Eloquent: Joining a table to itself (Many-To-Many)

You should be forewarned, this is a snippets post. I find many to many joins a bit clunky, so this is a good reminder for next time 🙂

On a side project, I need to link one or many Stores to other Stores. (A store applies to sell products from another store, creating a web of store permissions).

Create the table

The first step to the many to many is making the table. Laravel best practice is usually amodelname_zmodelname. Since both of my joins are to Store, my table is supplier_store_shipper_store.

      Schema::create('supplier_store_shipper_store', function (Blueprint $table) {
            $table->increments('id');
            $table->integer("supplier_store_id");
            $table->integer("seller_store_id");
            $table->boolean("is_approved")->default(0);
            $table->timestamp("access_requested_at")->nullable()->null();
            $table->timestamp("approved_at")->nullable()->null();
            $table->timestamps();
        });

Seller Store is the requesting store, Supplier Store is the approving store. is_approved, access_requested_at, approved_at are all pivot fields that we need to keep track of as part of the relationship.

There’s no additional ID fields required in the store table, this new table holds everything about the relationship.

Define the relationship in the model

By creating a belongsToMany relationship with the table name, both key names, and pivot fields we want, Laravel will quickly tell us which stores have been approved to sell.

In Models\Store.php, join this store to App\Models\Store via supplier & seller store IDs.
I used a screenshot here since it’s so well self-documented.

Insert a row in the Many to Many table.

Inserting a row in the many to many table is as simple as calling the function above that we just defined and then attach. Note how we are also passing in the pivot fields in an associative array as the second parameter.

$supplier_store->approvedToSellFromStores()->attach($store, [
                'is_approved'=>0,
                'access_requested_at'=>Carbon::now(),
                'approval_key'=>$approval_key
            ]);

Now we’ve got a record in our database documenting the seller store has requested access to the supplier store.

Modifying the pivot row

In this case, a store applies for access and the other store grants access . That’s two operations on the pivot row, so we need to be able to update it.

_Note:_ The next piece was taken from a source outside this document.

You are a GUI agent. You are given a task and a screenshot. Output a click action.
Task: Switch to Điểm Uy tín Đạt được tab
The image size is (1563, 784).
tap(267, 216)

I find updating the pivot rows a bit clunky. First we load the store, and then load the pivot, and then filter the pivot. The remaining rows are the rows we need to operate on.


$records = $supplier->approvedStores()->wherePivot('approval_key','=',$approval_key)->wherePivot('is_approved','=',0);

if($records->count() > 0){

    $records->updateExistingPivot($seller, array('is_approved' => 1, 'approved_at'=>Carbon::now()));

Calling updateExistingPivot with an associative array as the second parameter (as before!) allows us to update the pivot, and grant the seller access to the supplier products.

Back in our product directory, we can now use a nice helper function to make sure the row exists and the seller is approved to sell the product – making sure is_approved = 1 if you’re following along!

@if($store->hasApprovalToSell($product->store))

After some profiling, I’ll likely need to add an index to both supplier & seller store IDs in the database migration before this app goes to production.